お墓というものは普段は人の気配が無くて寂しい所ですが、お盆に明りが灯れば人とご先祖の気配が感じられるようになります。

LEDの灯りに慣れてしまった私達は黄色くてぼんやりした灯りを見ることが少なくなりましたが、それでも灯明というものは本来、油を燃やすことによって得られる光のことで、死後の世界の行く先を照らす道標であり、仏を供養するための供物にもなるのです。

庶民が現在のようなお墓を持つようになってからの歴史は短いですが、お墓に行って明りを灯したり線香を上げたり、供物を供えたりしてもらえるご先祖は幸せ者です。

そして一番の供物は小さい子供達の笑い声なのです。

今お参りしている人もいつかは墓に入る時が来て、子や孫に供養してもらえたら、無上の喜びに包まれることでしょう。

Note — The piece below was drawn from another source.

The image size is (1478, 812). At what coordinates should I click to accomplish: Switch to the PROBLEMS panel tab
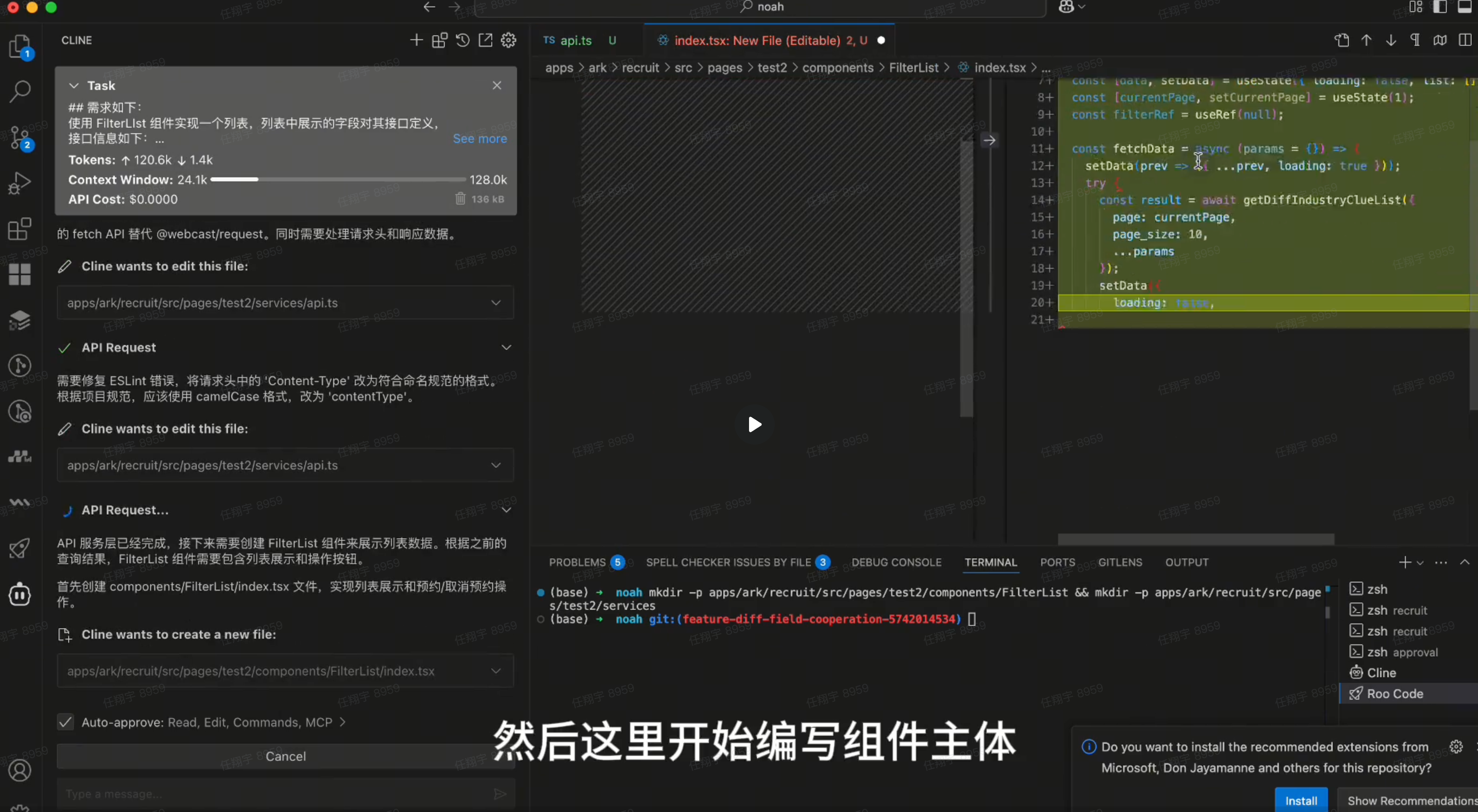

お盆が来たら明りを灯すだけのことですが、その空間には、いろんな人たちの声が聞こえてきます。

この灯りを子に孫に伝えていくことで、たとえ一人の人が息絶えても、火が消える事は無いのです。

今年は新型コロナで大変な年になりましたが、お盆がいつも通りにやってきました。

私にはお盆になっても今の場所には参るべきお墓はありませんが、手を合わせに行きますといろんなことを教えて頂ける有難い場所です。